Czasami zdarza się, że spóźniamy się na umówione spotkanie, utknęliśmy w korku, albo mamy zajęte ręce. Google znalazł rozwiązanie tego problemu - umożliwia dzielenie się lokalizacją z wybranymi osobami.
Czytaj też: Google od zawsze rywalizuje z Apple. Tym razem zwyciężyło.
Funkcja, o której pisaliśmy tydzień temu działa już w Polsce. Aby podzielić się z innymi swoją aktualną lokalizacją wystarczy w Mapach Google kliknąć na niebieski punkt (miejsce, w którym się znajdujemy) i z menu kontekstowego wybrać polecenie Share location (Udostępnij położenie). Co ważne, informację będą mogli zobaczyć nie tylko użytkownicy aplikacji mobilnych, ale również wersji desktopowych Map Google.
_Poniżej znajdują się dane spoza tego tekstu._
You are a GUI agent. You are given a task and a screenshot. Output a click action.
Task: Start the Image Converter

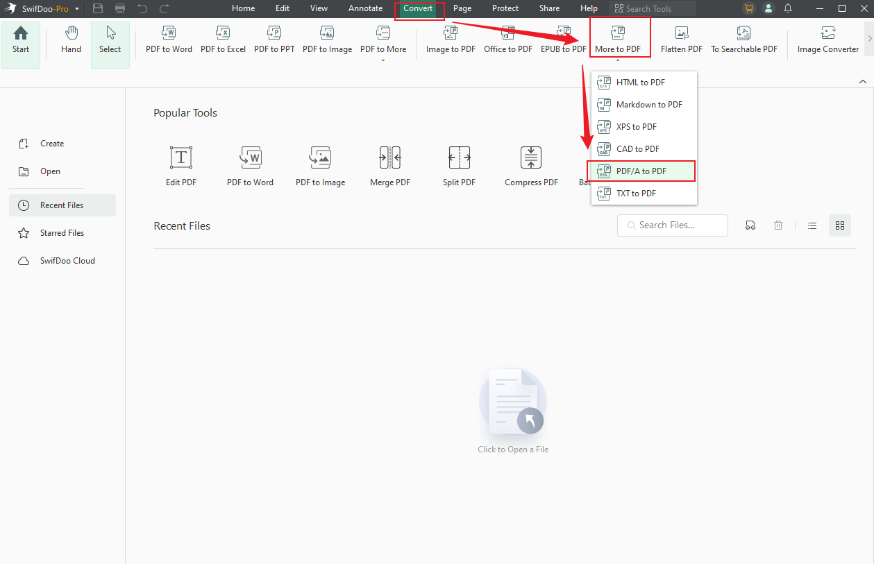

Dodatkowo będziemy mieć możliwość pełnej kontroli nad tym, jak długo dzielimy się swoją lokalizacją i w dowolnym momencie wyłączyć powiadamianie. O dzieleniu się aktualnym położeniem z innymi użytkownikami przypomni odpowiednia ikona nad kompasem. Poza listą kontaktów Google funkcja uwzględnia również komunikatory internetowe.
Cały czas mamy kontrolę nad tym kto może mieć dostęp do naszej lokalizacji. Możemy też w każdej chwili wyłączyć udostępnianie pozycji lub przedłużyć czas udostępniania.
Osoba, której udostępniamy lokalizację może ją śledzić za pomocą smartfona lub komputera. Nasza pozycja zostaje oznaczona zieloną ikoną z opisem.
Z nowej funkcji Google należy oczywiście korzystać z rozwagą, bo informacja o naszym położeniu zaliczana jest do tych poufnych. W wielu sytuacjach takie udostępnienie może okazać się bardzo pomocne.